→ PROBLEM
Return every record below exactly as written, but leave out the pictures.

→ SUPPLIED MATERIAL
========================================
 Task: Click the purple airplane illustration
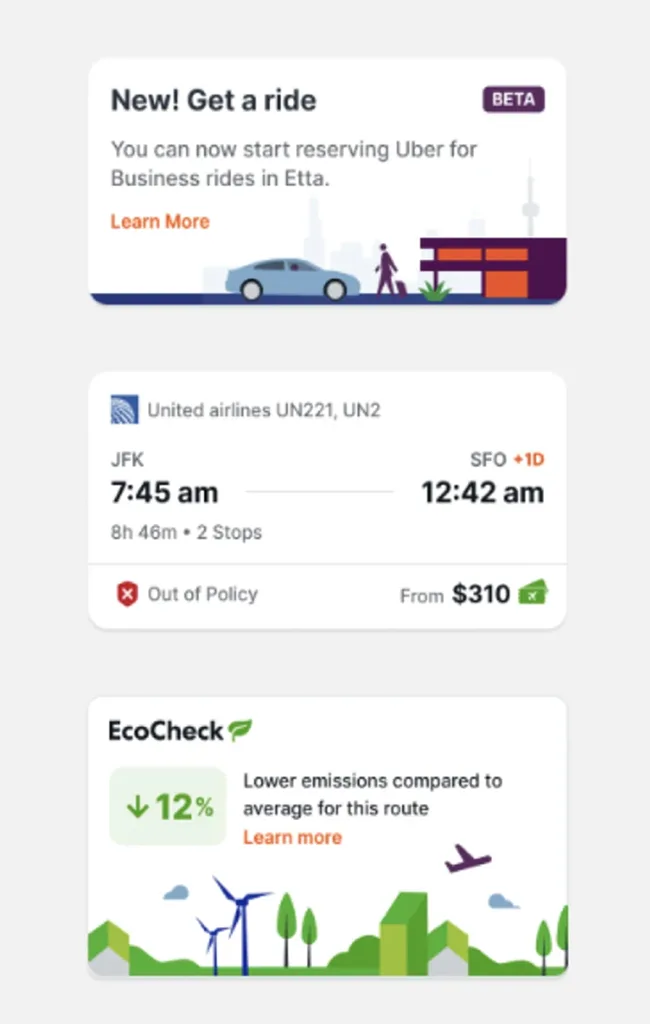click(467, 858)
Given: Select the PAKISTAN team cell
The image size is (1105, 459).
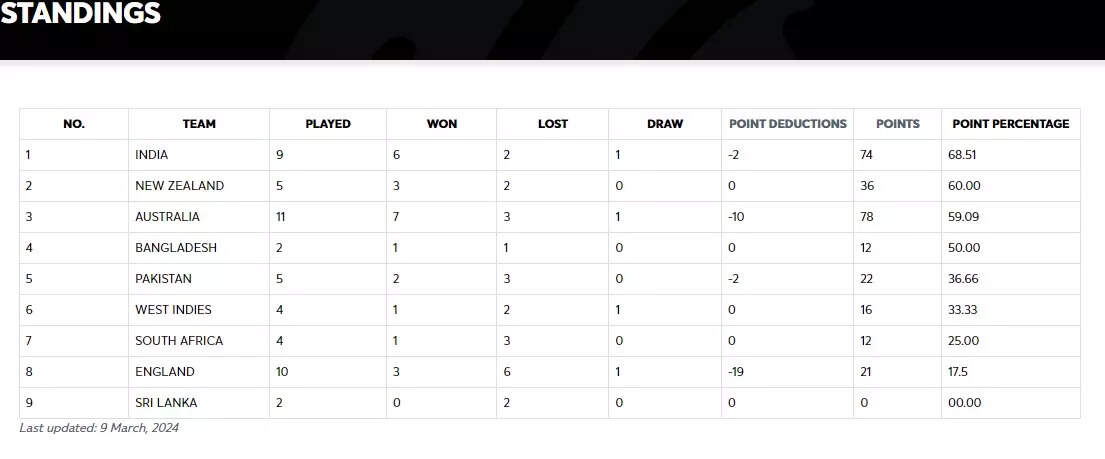Looking at the screenshot, I should tap(163, 279).
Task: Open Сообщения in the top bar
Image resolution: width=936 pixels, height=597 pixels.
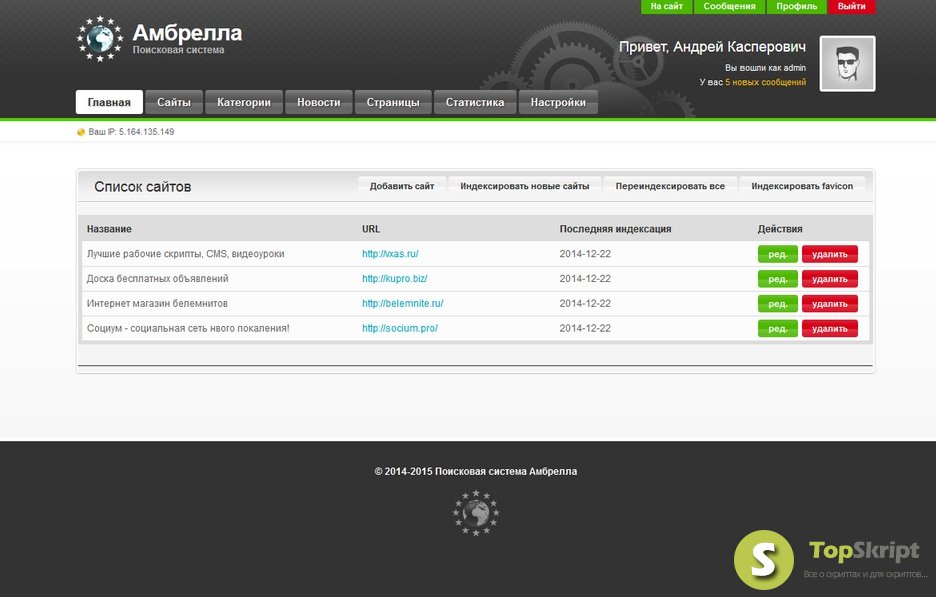Action: (x=729, y=7)
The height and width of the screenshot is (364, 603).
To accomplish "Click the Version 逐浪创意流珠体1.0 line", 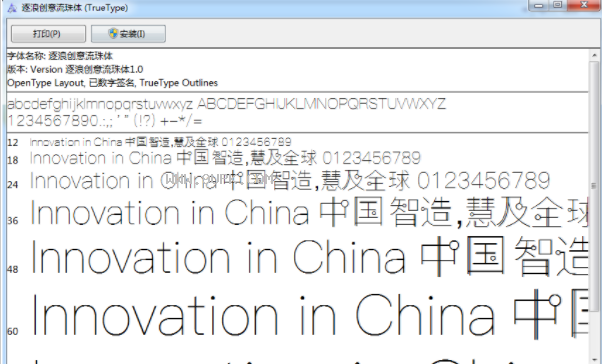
========================================
→ EXERCISE SOLUTION
 Task: Click the purple airplane illustration
click(467, 858)
Given: Select the PAKISTAN team cell
The image size is (1105, 459).
Looking at the screenshot, I should tap(163, 279).
Task: Open Сообщения in the top bar
Image resolution: width=936 pixels, height=597 pixels.
Action: (x=729, y=7)
The height and width of the screenshot is (364, 603).
To accomplish "Click the Version 逐浪创意流珠体1.0 line", 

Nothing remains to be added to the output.